Après L’Adoption, qu’envisagez-vous de faire ? Sortir à La dérobée un album sur La vie d’artiste ou jouer du Tuba ? La musique est-elle une autre passion ?
A.M. : (Rires). C’est un divertissement. La musique c’est physique, c’est direct. Le dessin c’est plus cérébral. Il s'agit d'une question d’équilibre. J’adore chanter et quelques café-concerts suffisent à me faire plaisir.

Mais pour le coup, vous êtes auteur et compositeur ?
A.M. : Ce n’est pas la même chose qu’être auteur complet. Pour une chanson, vous décrivez un tableau. Un scénario, il y a toute une mécanique des évènements… Une chanson, c’est une écriture ramassée, c’est l’esquisse d’un instant dans lequel vous ne pouvez pas raconter trois mille choses. Par contre, il faut savoir de quoi vous voulez parler et en cela je retrouve les problématiques d’un scénariste. Cependant, il est plus facile d’être exigeant sur une chanson, l’exercice d’écriture est plus bref donc facile à mener au bout. Du coup, un scénario semble être un marathon… qui se rapprocherait plus d’un album.

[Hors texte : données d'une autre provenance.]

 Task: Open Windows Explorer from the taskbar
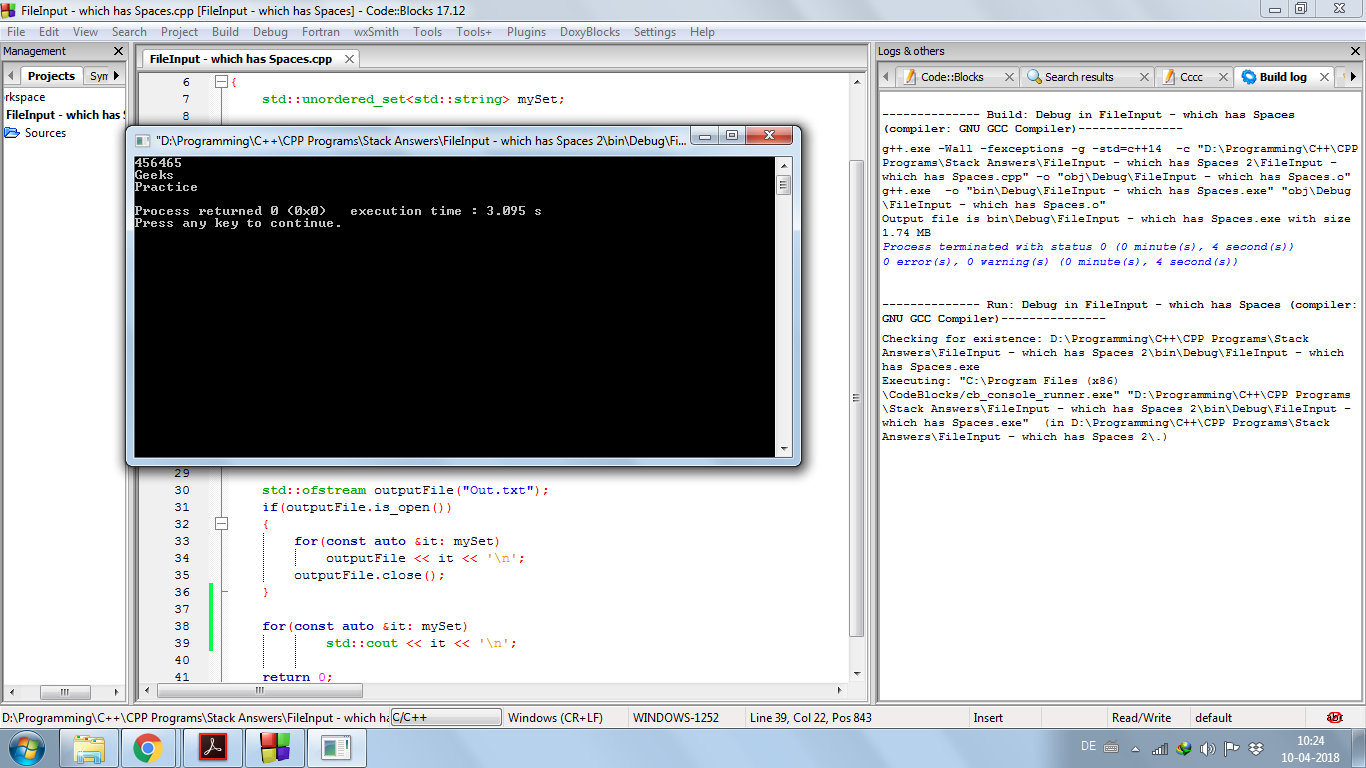pyautogui.click(x=89, y=748)
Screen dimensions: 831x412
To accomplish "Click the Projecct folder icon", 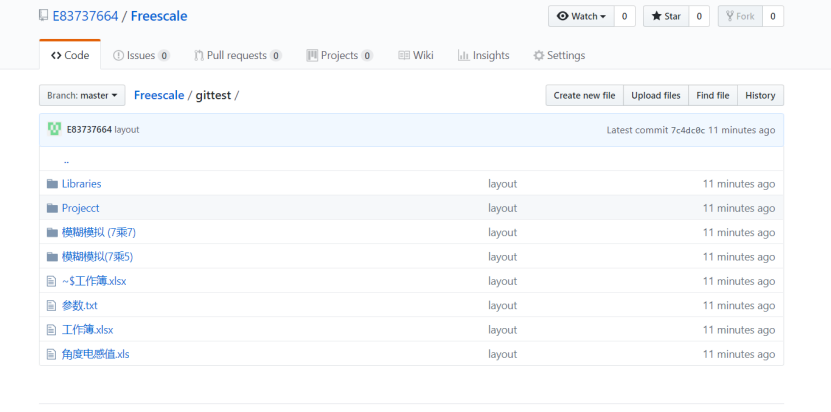I will click(x=52, y=208).
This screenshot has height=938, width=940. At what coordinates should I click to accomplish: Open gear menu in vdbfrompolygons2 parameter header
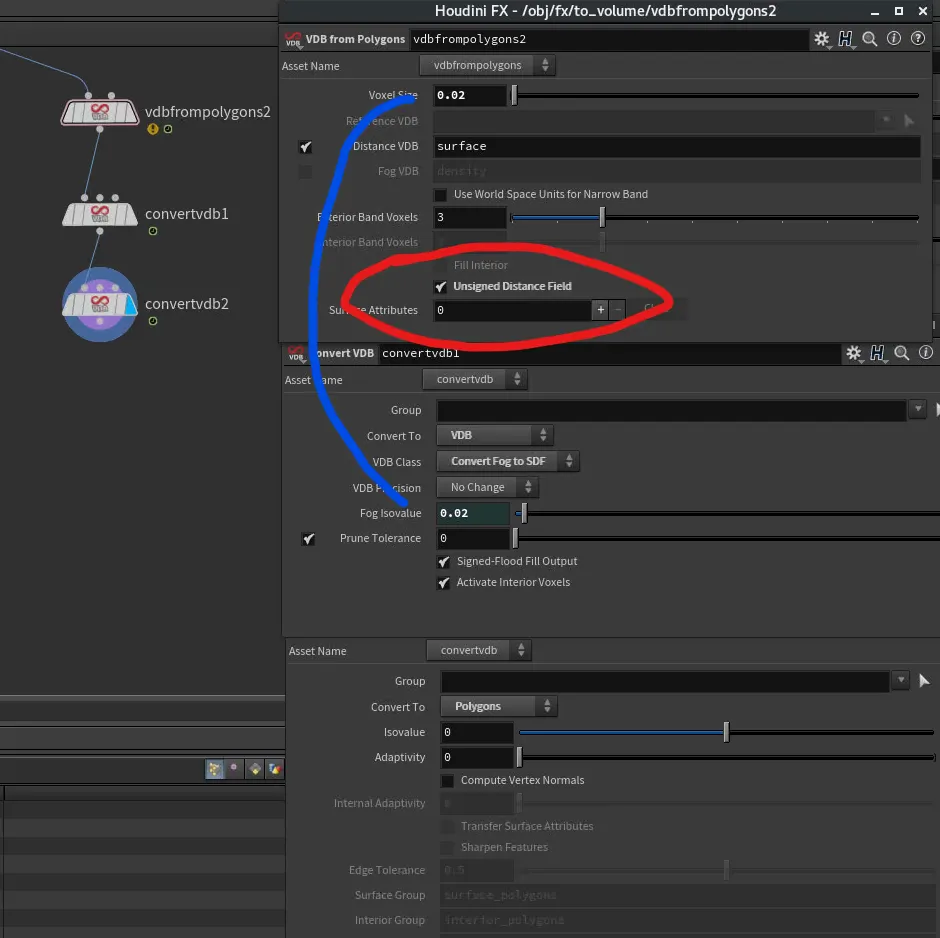(x=822, y=39)
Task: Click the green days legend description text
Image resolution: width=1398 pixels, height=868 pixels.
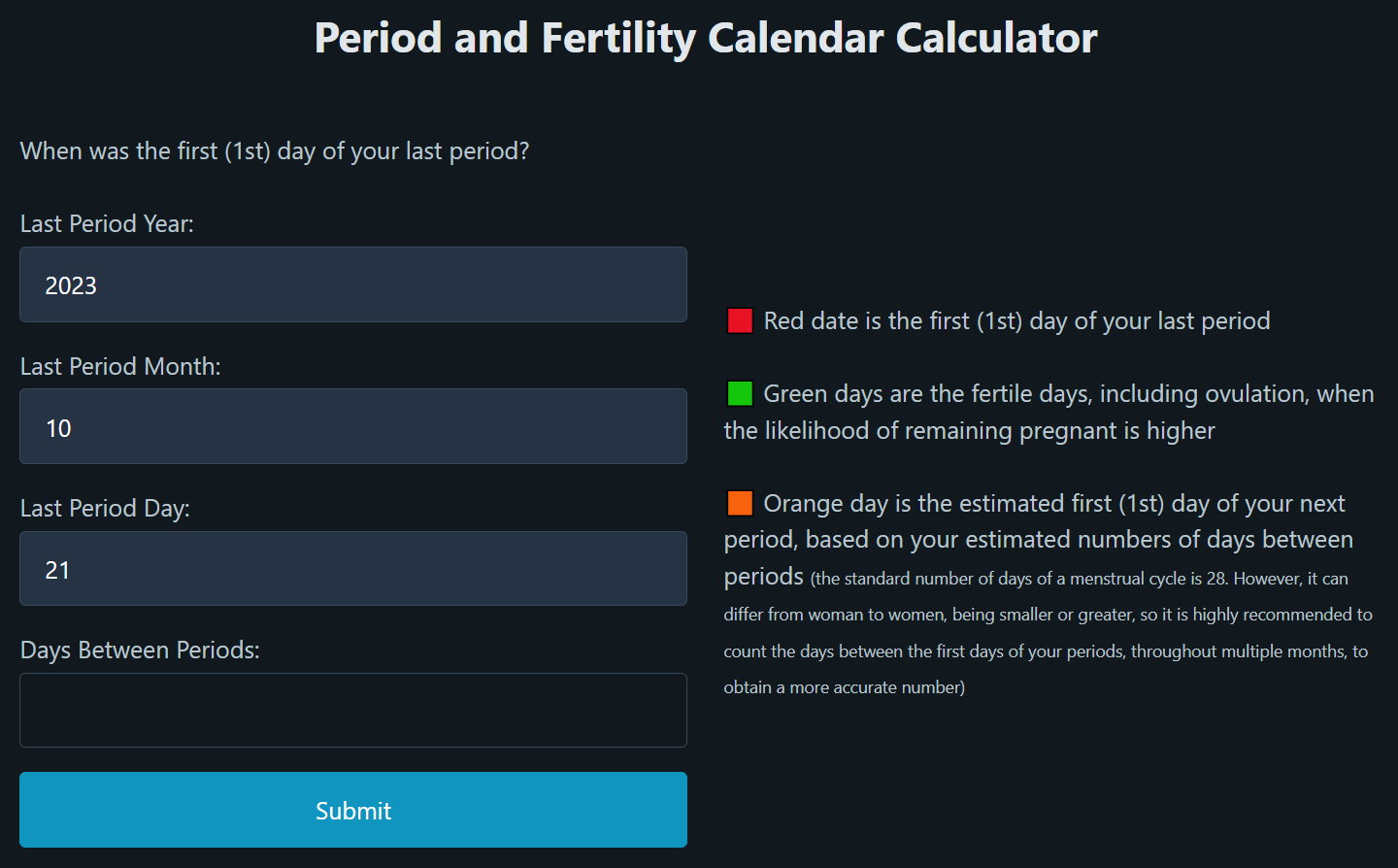Action: [x=1049, y=412]
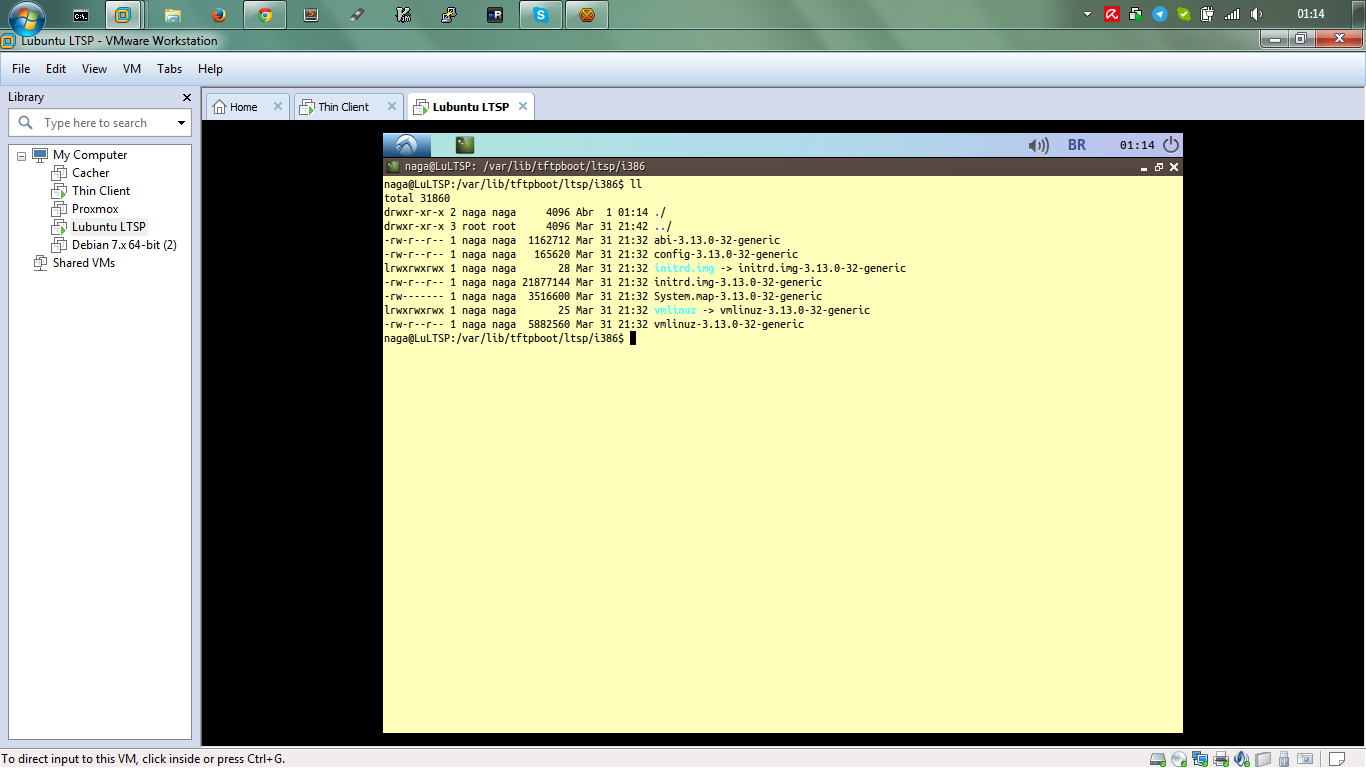The image size is (1366, 768).
Task: Switch to the Thin Client tab
Action: [x=343, y=107]
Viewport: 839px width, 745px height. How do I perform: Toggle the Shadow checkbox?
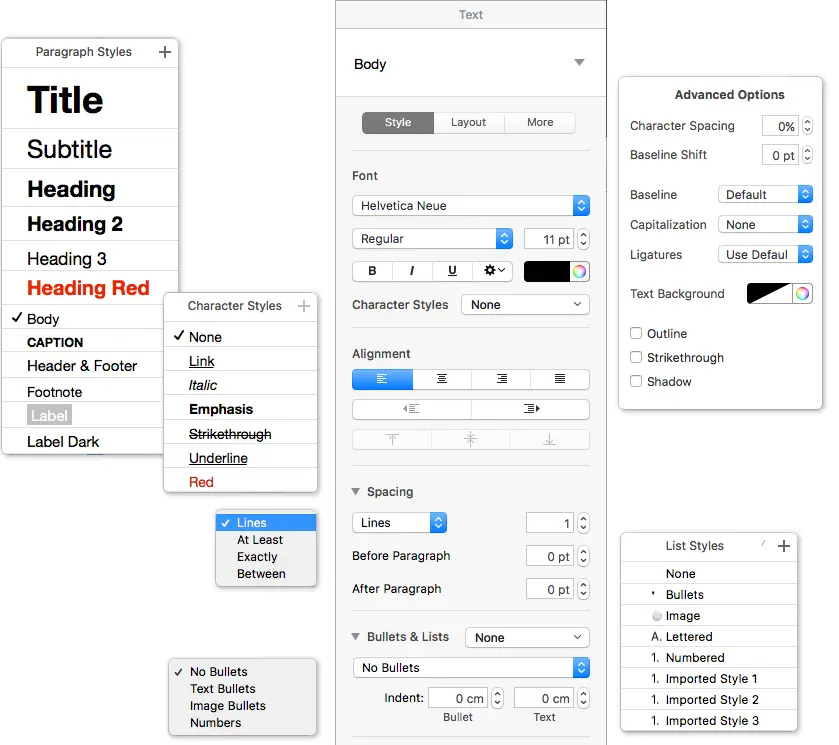[636, 382]
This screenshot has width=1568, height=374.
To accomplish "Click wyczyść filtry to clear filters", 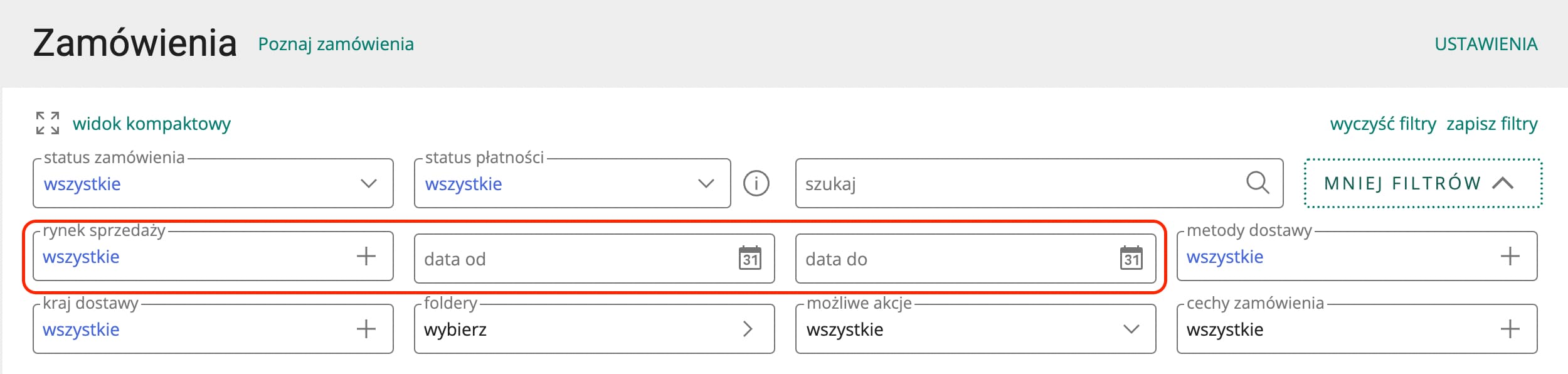I will coord(1382,124).
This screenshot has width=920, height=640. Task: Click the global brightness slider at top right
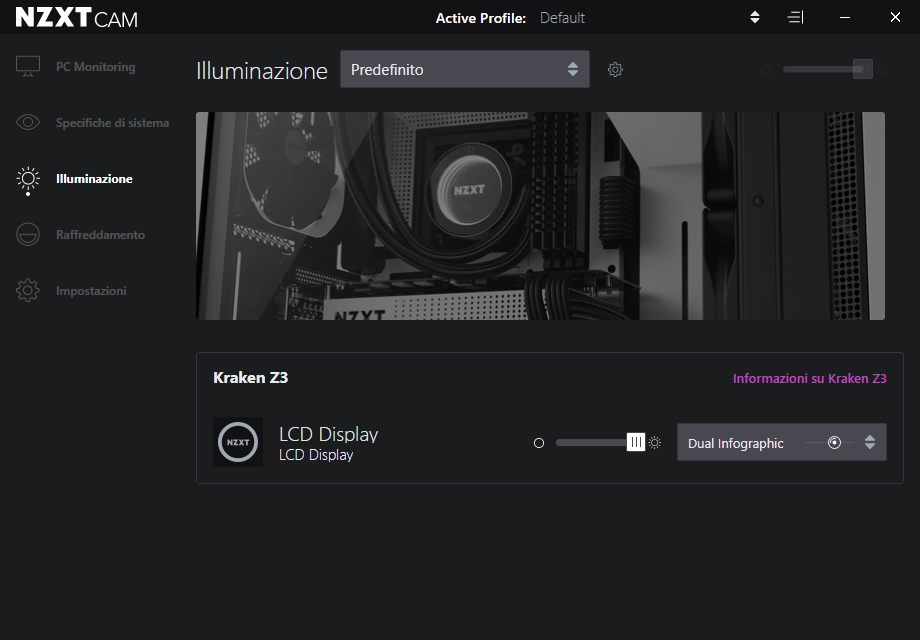tap(862, 69)
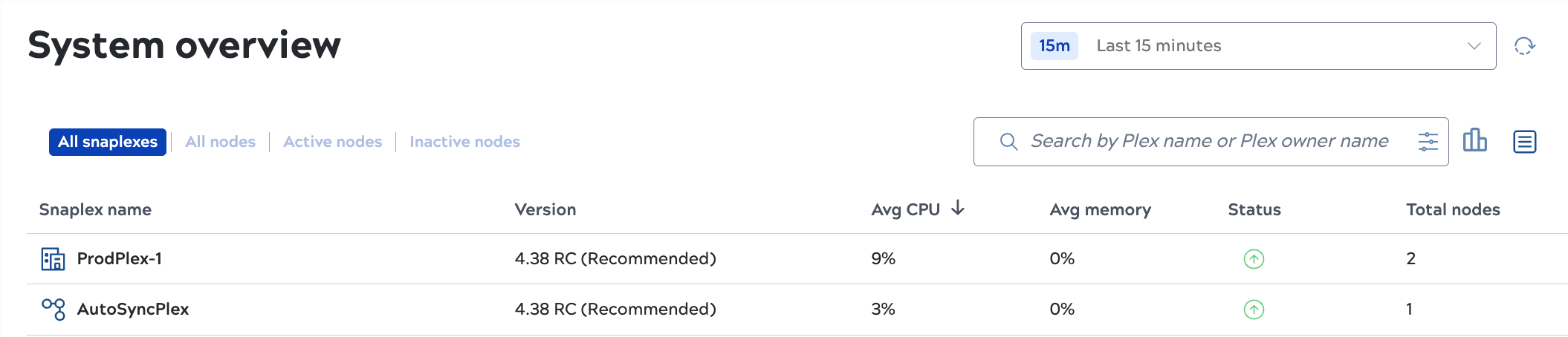
Task: Click AutoSyncPlex green up status icon
Action: [x=1254, y=310]
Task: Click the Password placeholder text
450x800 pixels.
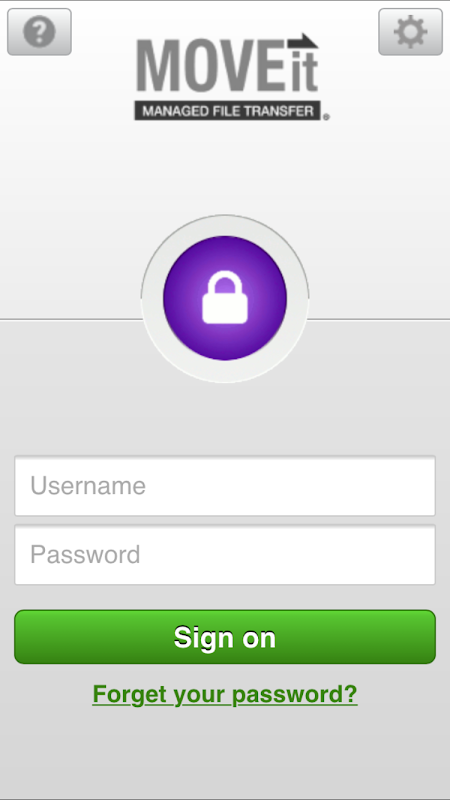Action: tap(85, 555)
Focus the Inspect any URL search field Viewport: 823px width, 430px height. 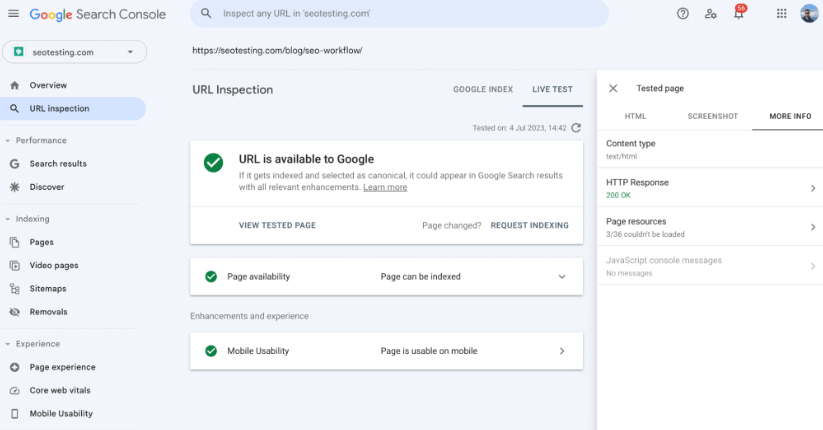coord(399,14)
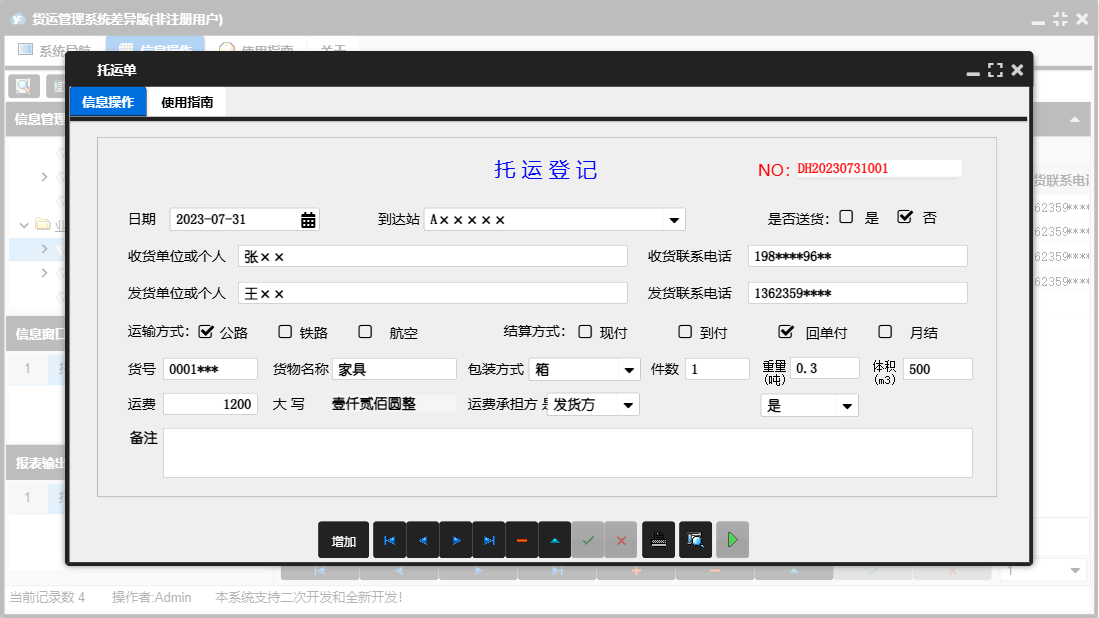Click into the 备注 text area
1099x618 pixels.
567,453
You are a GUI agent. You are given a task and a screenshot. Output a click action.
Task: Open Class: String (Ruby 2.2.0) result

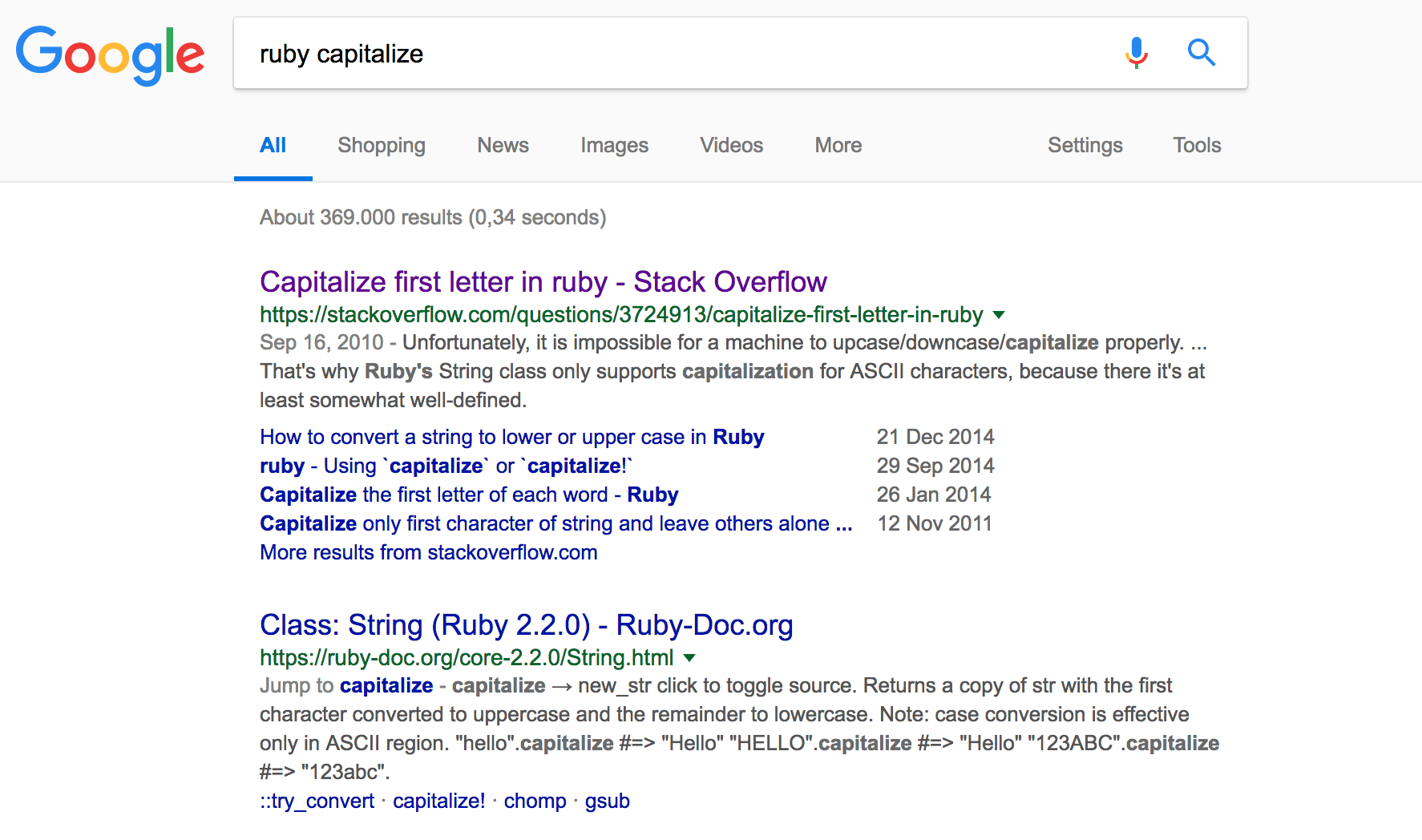tap(526, 625)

© Bamboo Édition 2016 - Zidrou & Monin

Nota - Décerné lors du festival Quai des bulles, ce prix désigne un ouvrage paru dans l’année. Étaient en compétition : Vive la marée ! de David Prudhomme et Pascal Rabaté (Futuropolis) ; L’été Diabolik, de Thierry Smolderen et Alexandre Clérisse (Dargaud) ; L’adoption, de Zidrou et Monin (Grand Angle) ; Juliette, de Camille Jourdy (Actes Sud) et Le piano oriental, de Zeina Abirached (Casterman). Le lauréat 2016 est L’été Diabolik, de Thierry Smolderen et Alexandre Clérisse.